Written problem: From the entries below, copy out every line from the one containing "This screenshot has height=464, width=974." down to the one containing "(1072, 819)", including both of those lines and nothing else.

Data section:
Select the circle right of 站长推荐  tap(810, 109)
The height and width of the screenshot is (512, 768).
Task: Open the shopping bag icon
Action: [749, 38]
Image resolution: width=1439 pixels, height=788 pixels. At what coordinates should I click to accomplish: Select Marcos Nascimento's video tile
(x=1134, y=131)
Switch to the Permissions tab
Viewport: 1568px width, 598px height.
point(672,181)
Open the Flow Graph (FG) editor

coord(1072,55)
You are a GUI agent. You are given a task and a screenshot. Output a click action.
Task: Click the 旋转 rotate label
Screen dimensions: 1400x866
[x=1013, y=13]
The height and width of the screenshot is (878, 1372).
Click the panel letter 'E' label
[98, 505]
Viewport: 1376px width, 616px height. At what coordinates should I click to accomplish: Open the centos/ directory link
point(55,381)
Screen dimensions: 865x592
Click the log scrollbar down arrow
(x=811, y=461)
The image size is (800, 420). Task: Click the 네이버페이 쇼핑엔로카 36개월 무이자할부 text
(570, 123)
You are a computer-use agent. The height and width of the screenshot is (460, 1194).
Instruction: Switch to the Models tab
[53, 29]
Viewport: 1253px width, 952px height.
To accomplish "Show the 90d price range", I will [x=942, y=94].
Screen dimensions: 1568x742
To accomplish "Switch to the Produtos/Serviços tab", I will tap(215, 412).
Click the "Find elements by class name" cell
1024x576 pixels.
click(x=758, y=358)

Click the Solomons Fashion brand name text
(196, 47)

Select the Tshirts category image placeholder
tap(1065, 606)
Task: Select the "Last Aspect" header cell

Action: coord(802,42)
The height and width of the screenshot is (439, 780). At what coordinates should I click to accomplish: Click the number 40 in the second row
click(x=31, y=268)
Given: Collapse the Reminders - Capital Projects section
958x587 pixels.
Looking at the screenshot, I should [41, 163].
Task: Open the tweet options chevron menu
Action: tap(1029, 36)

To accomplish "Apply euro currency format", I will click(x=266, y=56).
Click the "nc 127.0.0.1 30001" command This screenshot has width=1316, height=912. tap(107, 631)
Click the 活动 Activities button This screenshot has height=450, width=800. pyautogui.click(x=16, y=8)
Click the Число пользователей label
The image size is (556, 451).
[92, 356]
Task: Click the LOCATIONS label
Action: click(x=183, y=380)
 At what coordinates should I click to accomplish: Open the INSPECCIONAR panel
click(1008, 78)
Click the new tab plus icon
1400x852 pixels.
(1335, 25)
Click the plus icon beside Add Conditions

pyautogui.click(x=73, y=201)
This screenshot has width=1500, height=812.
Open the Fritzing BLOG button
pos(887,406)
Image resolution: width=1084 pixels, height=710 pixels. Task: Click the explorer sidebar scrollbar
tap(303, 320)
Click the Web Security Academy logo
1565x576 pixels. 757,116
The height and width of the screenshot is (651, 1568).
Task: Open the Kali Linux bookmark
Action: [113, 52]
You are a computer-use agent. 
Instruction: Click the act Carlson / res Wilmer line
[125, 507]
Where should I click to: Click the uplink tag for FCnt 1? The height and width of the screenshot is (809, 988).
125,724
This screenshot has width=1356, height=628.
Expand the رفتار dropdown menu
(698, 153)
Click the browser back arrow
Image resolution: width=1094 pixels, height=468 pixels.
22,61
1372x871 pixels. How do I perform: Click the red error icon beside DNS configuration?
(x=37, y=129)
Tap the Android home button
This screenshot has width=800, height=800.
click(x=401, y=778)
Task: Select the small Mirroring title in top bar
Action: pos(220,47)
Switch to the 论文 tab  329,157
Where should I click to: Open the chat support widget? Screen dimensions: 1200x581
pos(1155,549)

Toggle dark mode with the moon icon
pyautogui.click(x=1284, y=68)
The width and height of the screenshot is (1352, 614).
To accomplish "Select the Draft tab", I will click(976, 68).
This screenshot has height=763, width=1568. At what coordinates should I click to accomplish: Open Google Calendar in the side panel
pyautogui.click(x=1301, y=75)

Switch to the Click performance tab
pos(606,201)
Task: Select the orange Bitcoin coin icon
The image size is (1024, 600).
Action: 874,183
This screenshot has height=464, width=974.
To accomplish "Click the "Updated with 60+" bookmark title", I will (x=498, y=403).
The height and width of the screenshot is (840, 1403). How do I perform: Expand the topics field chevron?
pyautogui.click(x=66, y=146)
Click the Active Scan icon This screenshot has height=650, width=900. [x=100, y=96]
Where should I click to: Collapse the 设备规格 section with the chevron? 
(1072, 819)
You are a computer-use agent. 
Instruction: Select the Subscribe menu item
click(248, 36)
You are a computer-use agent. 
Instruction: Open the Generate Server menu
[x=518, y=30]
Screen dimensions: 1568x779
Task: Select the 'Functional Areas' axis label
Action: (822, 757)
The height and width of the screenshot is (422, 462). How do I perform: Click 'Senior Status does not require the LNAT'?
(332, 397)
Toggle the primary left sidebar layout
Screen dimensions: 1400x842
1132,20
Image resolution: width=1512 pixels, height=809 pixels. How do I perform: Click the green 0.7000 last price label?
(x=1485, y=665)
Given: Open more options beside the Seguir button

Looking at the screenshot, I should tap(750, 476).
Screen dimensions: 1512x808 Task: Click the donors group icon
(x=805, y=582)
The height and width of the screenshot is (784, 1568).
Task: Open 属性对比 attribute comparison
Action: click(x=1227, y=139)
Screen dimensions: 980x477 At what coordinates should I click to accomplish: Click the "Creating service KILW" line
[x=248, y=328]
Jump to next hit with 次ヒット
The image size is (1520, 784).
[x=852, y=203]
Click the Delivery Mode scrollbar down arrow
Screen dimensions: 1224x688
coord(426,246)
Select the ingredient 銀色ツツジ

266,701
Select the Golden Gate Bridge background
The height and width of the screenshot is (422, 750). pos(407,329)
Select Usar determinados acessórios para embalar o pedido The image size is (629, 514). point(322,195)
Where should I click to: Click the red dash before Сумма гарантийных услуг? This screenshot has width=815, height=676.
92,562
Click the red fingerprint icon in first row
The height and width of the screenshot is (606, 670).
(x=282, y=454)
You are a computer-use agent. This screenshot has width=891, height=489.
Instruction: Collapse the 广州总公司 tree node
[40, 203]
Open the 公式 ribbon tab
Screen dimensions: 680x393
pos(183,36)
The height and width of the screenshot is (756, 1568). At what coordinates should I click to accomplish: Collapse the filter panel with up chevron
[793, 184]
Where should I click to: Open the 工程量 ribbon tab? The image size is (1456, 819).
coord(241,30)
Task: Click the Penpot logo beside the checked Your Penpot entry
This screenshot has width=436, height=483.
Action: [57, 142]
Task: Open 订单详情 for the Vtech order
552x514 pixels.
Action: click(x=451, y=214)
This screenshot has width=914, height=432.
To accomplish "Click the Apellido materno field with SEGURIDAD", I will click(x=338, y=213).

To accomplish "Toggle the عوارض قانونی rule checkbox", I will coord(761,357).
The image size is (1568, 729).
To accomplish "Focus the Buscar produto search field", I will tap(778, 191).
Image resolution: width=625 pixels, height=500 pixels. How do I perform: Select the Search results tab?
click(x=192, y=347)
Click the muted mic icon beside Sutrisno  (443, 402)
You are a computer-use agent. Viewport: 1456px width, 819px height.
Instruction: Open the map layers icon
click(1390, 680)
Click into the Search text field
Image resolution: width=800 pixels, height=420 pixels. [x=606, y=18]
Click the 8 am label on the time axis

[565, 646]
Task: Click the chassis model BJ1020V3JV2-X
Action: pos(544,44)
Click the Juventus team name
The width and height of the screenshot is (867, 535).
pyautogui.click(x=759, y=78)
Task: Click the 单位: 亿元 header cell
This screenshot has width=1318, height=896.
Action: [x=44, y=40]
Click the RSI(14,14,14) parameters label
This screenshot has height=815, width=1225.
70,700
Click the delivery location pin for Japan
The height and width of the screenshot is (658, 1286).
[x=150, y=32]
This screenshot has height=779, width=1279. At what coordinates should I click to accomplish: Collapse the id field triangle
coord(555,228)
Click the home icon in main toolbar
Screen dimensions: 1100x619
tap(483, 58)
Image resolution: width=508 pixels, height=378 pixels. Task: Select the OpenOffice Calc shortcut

Finished task:
This screenshot has height=464, width=974.
To accomplish "Click the "Updated with 60+" bookmark title", I will (x=498, y=403).
The height and width of the screenshot is (840, 1403). How do I perform: Expand the topics field chevron?
pyautogui.click(x=66, y=146)
Click the Active Scan icon This screenshot has height=650, width=900. [x=100, y=96]
Where should I click to: Collapse the 设备规格 section with the chevron? 
(1072, 819)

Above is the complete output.